Die Diktatur der Autofahrer

Derzeit protzt die Automobilindustrie auf der IAA  gerade wieder mit dem alten Erfolgskonzept „schneller, schwerer, stärker“ und täuscht der Form halber ein bisschen Klimaschutz vor.

Und passend dazu bringt die Zeit ein Interview mit Prof.

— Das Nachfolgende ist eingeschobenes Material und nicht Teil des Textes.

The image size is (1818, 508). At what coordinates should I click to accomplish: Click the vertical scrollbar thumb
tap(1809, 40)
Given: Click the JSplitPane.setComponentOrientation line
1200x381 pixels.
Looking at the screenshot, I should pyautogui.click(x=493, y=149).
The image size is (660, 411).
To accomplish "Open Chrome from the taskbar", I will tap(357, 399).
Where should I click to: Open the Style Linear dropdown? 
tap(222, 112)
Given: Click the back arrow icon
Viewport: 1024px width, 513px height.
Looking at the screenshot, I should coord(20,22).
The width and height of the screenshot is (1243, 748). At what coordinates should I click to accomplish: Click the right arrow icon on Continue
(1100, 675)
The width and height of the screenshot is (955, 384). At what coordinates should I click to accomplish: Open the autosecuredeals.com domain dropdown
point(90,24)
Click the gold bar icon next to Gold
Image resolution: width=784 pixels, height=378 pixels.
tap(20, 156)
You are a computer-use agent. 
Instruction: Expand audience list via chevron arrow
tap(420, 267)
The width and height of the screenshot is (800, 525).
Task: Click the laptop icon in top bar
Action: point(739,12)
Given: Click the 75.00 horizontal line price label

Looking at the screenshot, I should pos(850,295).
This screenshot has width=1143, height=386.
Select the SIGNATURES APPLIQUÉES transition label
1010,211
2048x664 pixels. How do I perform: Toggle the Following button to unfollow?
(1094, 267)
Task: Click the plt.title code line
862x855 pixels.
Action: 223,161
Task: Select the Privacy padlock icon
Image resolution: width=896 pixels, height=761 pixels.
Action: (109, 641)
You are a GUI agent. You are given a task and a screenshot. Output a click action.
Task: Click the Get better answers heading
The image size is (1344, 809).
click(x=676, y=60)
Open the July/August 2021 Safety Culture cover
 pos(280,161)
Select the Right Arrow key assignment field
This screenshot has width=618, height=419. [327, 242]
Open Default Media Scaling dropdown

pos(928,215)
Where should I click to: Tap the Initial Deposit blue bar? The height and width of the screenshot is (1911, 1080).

Knoflacher, Verkehrsplaner aus Wien, der die Sache mit dem Auto ziemlich gut auf den Punkt bringt:

Wir ziehen uns mehr oder weniger freiwillig in abgedichtete Häuser mit Lärmschutzfenstern zurück, um den Außenraum dem Krach, dem Staub und den Abgasen der Autos zu überlassen.

Und er schildert auch recht drastisch, was das Auto aus uns macht:

Die Bewegungseinschränkung, ja sogar die Todesgefahr für den eigenen Nachwuchs wird bewusst in Kauf genommen, wenn es um einen möglichst nahe gelegenen Parkplatz geht.

Endlich mal jemand, dem ich bei diesem Thema voll zustimmen kann. Und dabei zeigt er, dass er durchaus kein Dogmatiker ist, sondern die Problematik in ihrer gnazen Tragweite überblickt. Was man von den Befürwortern automobiler Mobilität leider meist nicht behaupten kann. Die opfern ja bekanntlich sogar  leichtfertig Weltkulturerbe.